[Provided passage]
..............................
Re: limitations on the SQLs executed

Yang Liu Tue, 25 Feb 2020 00:51:59 -0800

Thanks, trying to see how to do that.
Can suggest is there any easy way to implement "def addLimit(limit: Long)"?
Or any tutorials?


Thanks~

Danny Chan <yuzhao....@gmail.com> 于2020年2月21日周五 下午4:38写道：

> Yes, if you use totally the Calcite runtime, modify the queries is a way
> to avoid huge memory consumption.
>
> Best,
> Danny Chan
> 在 2020年2月21日 +0800 PM3:52，Yang Liu <whilg...@gmail.com>，写道：
> > Thanks Danny,
> >
> > multiplying row count and factor seems not help. In following query
> >
> > PLAN: EnumerableLimit(fetch=[10])
> > EnumerableHashJoin(condition=[=($2, $8)], joinType=[inner])
> > JdbcToEnumerableConverter
> > JdbcTableScan(table=[[insight_user, user_tab]])
> > ElasticsearchToEnumerableConverter
> > ElasticsearchProject(status=[ITEM($0, 'status')], user=[ITEM($0,
> > 'user')])
> > ElasticsearchTableScan(table=[[es, es_table_1]])
> > {10.0 rows, 828.9306334778566 cpu, 0.0 io}
> >
> > The main factor affecting performance is the ElasticsearchTableScan,
> > although final row count is 10, intermediate result could be quite huge.
> >
> > If I am not wrong, when doing aggregation, Calcite provides two ways: in
> > memory and in Spark. We just use the `in memory` option, so we care about
> > the memory usage.
..............................
[Task details]
Carry on the Calcite thread above about limiting executed SQL queries, starting right after its last sentence.

[Data records]
..............................
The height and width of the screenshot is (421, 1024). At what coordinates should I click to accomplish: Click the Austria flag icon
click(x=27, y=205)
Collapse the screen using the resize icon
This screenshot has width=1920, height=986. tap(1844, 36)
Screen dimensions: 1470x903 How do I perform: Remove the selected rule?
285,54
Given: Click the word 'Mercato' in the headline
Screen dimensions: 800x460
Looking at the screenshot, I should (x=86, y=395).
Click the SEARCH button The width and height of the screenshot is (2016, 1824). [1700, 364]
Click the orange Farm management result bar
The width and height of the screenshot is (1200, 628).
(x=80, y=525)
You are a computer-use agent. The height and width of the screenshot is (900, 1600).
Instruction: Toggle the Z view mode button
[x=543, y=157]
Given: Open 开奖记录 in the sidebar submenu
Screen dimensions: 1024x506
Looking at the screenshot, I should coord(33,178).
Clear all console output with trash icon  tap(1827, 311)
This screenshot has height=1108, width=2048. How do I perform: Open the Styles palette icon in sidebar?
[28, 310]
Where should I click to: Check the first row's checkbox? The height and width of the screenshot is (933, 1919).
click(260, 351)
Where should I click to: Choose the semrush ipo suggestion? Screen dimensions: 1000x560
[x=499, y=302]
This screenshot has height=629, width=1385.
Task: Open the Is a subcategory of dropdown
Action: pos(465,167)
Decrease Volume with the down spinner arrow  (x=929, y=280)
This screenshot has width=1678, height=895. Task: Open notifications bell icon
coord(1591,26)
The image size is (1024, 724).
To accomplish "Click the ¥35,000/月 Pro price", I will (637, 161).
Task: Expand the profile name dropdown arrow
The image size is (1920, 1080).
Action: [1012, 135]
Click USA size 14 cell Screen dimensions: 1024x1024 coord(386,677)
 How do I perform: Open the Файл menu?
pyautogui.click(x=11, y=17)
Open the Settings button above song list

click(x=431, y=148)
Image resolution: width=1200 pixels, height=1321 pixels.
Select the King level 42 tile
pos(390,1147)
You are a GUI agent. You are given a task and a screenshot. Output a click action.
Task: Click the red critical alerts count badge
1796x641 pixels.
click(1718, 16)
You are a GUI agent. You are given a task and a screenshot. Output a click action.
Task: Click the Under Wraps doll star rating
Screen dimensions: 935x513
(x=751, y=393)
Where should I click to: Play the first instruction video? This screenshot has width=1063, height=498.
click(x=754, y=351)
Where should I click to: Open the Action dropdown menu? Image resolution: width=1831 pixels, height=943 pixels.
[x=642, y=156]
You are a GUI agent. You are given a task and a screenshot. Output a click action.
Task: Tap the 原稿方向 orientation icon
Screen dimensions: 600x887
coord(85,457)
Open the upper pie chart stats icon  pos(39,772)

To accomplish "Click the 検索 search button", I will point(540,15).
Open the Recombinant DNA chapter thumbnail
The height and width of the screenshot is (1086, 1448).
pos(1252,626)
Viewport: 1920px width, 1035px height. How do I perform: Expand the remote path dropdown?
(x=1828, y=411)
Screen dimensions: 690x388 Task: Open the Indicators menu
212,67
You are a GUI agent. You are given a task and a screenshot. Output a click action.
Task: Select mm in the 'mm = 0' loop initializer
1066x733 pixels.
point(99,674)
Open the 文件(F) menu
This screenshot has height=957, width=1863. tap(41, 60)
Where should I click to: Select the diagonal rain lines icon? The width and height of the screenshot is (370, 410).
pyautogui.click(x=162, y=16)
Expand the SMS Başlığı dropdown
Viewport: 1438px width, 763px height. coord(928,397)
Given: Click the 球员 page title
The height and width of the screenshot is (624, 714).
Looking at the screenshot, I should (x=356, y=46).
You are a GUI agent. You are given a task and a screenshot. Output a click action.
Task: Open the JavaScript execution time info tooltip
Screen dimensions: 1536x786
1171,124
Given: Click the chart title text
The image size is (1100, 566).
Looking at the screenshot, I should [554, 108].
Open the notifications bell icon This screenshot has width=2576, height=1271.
..............................
[Output of the task]
> > If there is no internal solution I think we may need to parse the SQL
> > first, if there is no limit or limit is too huge in the SQL, we reject
> the
> > execution or rewrite the LIMIT part...
> >
> > Thanks
> >
> >
> >
> > Danny Chan <yuzhao....@gmail.com> 于2020年2月20日周四 下午10:22写道：
> >
> > > Sorry to tell that Calcite runtime is not designed to query bigdata. It
> > > actually executes all the operator in single task.
> > >
> > > In distributed systems like Spark or Flink, we usually fallback to
> merge
> > > join instead of hash when the data is huge.
> > >
> > > Danny Chan <yuzhao....@gmail.com>于2020年2月20日 周四下午10:16写道：
> > >
> > > > You are right, we have only row count into the source. There is no
> meta
> > > > can describe the query performance. Can you multiply the row count
> with a
> > > > explicit factor?
> > > >
> > > > Yang Liu <whilg...@gmail.com>于2020年2月20日 周四下午5:05写道：
> > > >
> > > > > Currently I can use following code to getCost,
> > > > >
> > > > > def getCost(rootSchema: SchemaPlus, sql: String): RelOptCost = {
> > > > > val configBuilder = Frameworks.newConfigBuilder()
> > > > > configBuilder.defaultSchema(rootSchema)
> > > > > val frameworkConfig = configBuilder.build()
> > > > > val planner = Frameworks.getPlanner(frameworkConfig)
> > > > >
> > > > > val sqlNode = planner.parse(sql)
> > > > > val validate = planner.validate(sqlNode)
> > > > > val rel = planner.rel(validate).project()
> > > > > val mq = rel.getCluster().getMetadataQuery
> > > > > mq.getNonCumulativeCost(rel)
> > > > > }
> > > > >
> > > > > but seems not very correct, for example,
> > > > >
> > > > > between two mysql
> > > > > PLAN: EnumerableCalc(expr#0..3=[{inputs}], proj#0..2=[{exprs}])
> > > > > EnumerableHashJoin(condition=[=($0, $3)], joinType=[inner])
> > > > > JdbcToEnumerableConverter
> > > > > JdbcTableScan(table=[[perm, user_table]])
> > > > > JdbcToEnumerableConverter
> > > > > JdbcProject(id=[$0])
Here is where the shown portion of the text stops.